Algorithms for the Identification of Functional Sites in Proteins (thesis)
Abstract:
Proteins play an essential role in nearly every process carried out by
the cell. In accomplishing this incredibly diverse array of
functions, proteins interact with one another and other molecules in
their environments. The interactions of proteins with other molecules
are mediated by specific amino acids. For a given protein, the
identification of the residues that participate in its interactions
can be a crucial step in understanding its function. Knowledge of
these so-called functional sites can guide further experimental
analysis of the protein and aid drug design and development. The large
number of protein sequences and structural models that have become
available over the past 10 years present an exceptional opportunity to
use the methods of computer science and statistics to identify protein
functional sites, and thereby further biological understanding.This dissertation investigates the computational prediction of
functional sites from protein sequence and structure data. First, we
consider the estimation of evolutionary sequence conservation from a
multiple sequence alignment of homologous proteins--a common first
step in the identification of functionally important sites. We
introduce a fast, information theoretic algorithm for scoring
conservation and demonstrate that it provides state-of-the-art
performance in predicting catalytic sites, ligand binding sites, and
protein-protein interface residues. Second, we examine the
identification of a class of functional residues that cannot be
identified by considering sequence conservation alone: those that
determine functional substrate specificity within homologous protein
families. We combine sequence information with structural models to
build the first large dataset of these specificity determining
positions (SDPs). This dataset enabled the first large-scale analysis
of sequence-based SDP prediction methods. We demonstrate that
GroupSim, a new method we developed, outperforms existing approaches.

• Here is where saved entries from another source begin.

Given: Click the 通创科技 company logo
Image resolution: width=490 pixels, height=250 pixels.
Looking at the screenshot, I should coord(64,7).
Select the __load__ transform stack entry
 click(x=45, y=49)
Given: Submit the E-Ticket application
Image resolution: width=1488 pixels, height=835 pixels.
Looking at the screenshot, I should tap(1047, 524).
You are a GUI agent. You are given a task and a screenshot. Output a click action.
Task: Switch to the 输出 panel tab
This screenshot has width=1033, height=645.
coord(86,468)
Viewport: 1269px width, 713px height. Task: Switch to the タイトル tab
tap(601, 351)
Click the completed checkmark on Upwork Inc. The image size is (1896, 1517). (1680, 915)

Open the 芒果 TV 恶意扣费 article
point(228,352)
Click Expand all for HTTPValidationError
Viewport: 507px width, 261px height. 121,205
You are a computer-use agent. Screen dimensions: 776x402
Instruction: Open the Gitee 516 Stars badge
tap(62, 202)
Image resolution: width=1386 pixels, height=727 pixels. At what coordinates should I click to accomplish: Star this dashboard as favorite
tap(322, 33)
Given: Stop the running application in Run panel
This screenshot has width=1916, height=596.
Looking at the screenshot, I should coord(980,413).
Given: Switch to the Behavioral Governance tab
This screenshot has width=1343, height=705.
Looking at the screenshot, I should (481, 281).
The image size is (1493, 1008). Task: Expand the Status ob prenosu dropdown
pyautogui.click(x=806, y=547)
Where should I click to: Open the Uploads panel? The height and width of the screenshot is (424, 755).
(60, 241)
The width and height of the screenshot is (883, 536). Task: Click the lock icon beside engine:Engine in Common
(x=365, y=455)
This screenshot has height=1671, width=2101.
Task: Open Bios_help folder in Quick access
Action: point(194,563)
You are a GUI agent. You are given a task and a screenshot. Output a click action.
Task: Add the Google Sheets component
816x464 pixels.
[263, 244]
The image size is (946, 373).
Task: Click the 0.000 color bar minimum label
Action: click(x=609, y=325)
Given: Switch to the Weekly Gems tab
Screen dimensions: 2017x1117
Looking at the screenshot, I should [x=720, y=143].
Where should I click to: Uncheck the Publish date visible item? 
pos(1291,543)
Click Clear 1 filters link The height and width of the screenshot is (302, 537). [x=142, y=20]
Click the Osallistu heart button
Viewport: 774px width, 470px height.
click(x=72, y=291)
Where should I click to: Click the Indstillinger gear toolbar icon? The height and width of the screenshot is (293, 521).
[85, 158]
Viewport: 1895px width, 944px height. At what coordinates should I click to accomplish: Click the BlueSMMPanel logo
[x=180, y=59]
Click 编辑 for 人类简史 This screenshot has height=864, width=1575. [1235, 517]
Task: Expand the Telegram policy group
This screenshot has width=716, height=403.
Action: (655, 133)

Finally, we focus on the prediction of ligand binding sites when both
evolutionary sequence information and structural models are available.
We introduce ConCavity, a new algorithm which directly integrates
sequence conservation information into structure-based surface pocket
identification. This algorithm provides significant improvement over
earlier methods and establishes the complementarity of sequence and
structural evidence in ligand binding site prediction. Overall, our
work significantly improves our ability to identify functional sites
from protein sequences and structures.